Bomi poinformowało, że w dniach 12 marca - 3 kwietnia złożonych zostało 2936 zapisów podstawowych na ponad 10,6 mln akcji oraz 495 zapisów dodatkowych obejmujących ponad 45,9 mln walorów. Inwestorzy wpłacili aż 52 mln zł. Tymczasem spółka wyemitowała zaledwie 11,25 mln akcji, co odpowiada maksymalnej wartości emisji w wysokości 10,35 mln zł.
- Złożone zapisy dodatkowe opiewają na liczbę akcji przewyższającą liczbę akcji serii P oferowanych do objęcia w ramach zapisów dodatkowych.

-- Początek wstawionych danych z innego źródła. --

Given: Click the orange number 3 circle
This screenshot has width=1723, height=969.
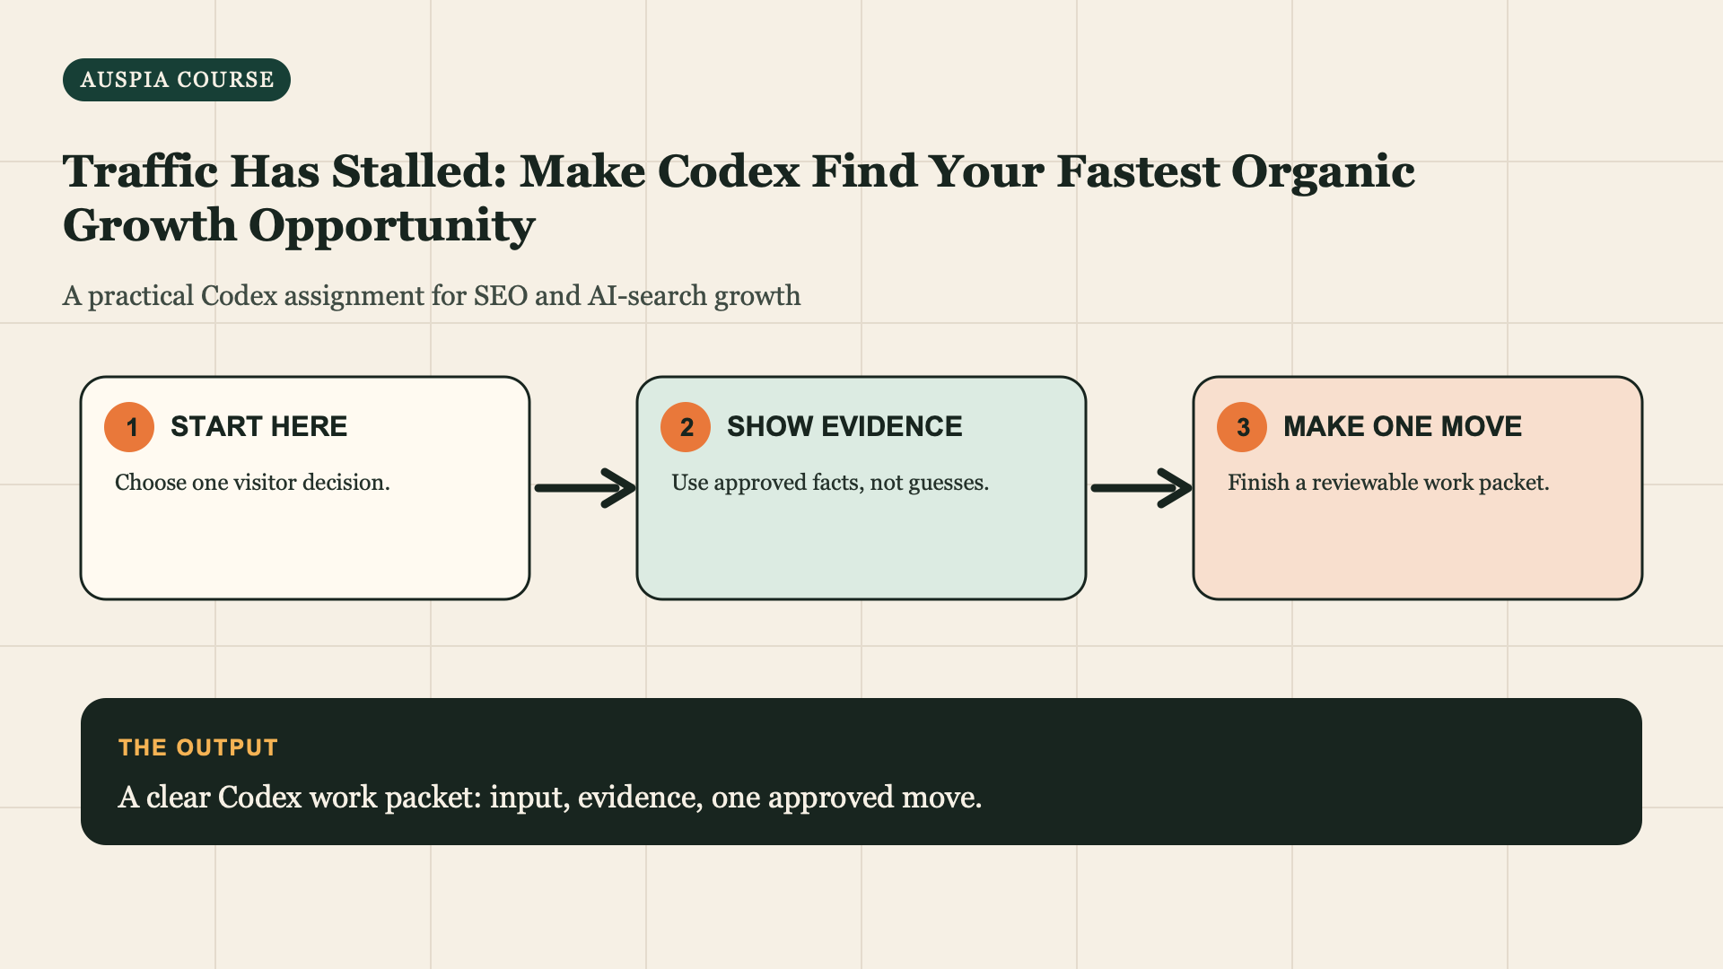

Jest to jednoznaczne z koniecznością dokonania, w ramach przydziału akcji, alokacji akcji i redukcji zapisów dodatkowych – poinformowało Bomi.
Przydział akcji ma nastąpić najpóźniej 17 kwietnia.
Była to emisja z prawem poboru. Cena emisyjna wynosiła 0,92 zł. Dziś kurs Bomi rośnie o 1,2 proc. do 1,67 zł.
Nowe akcje wejdą do obrotu dopiero za kilka miesięcy (do pół roku) licząc od zamknięcia emisji.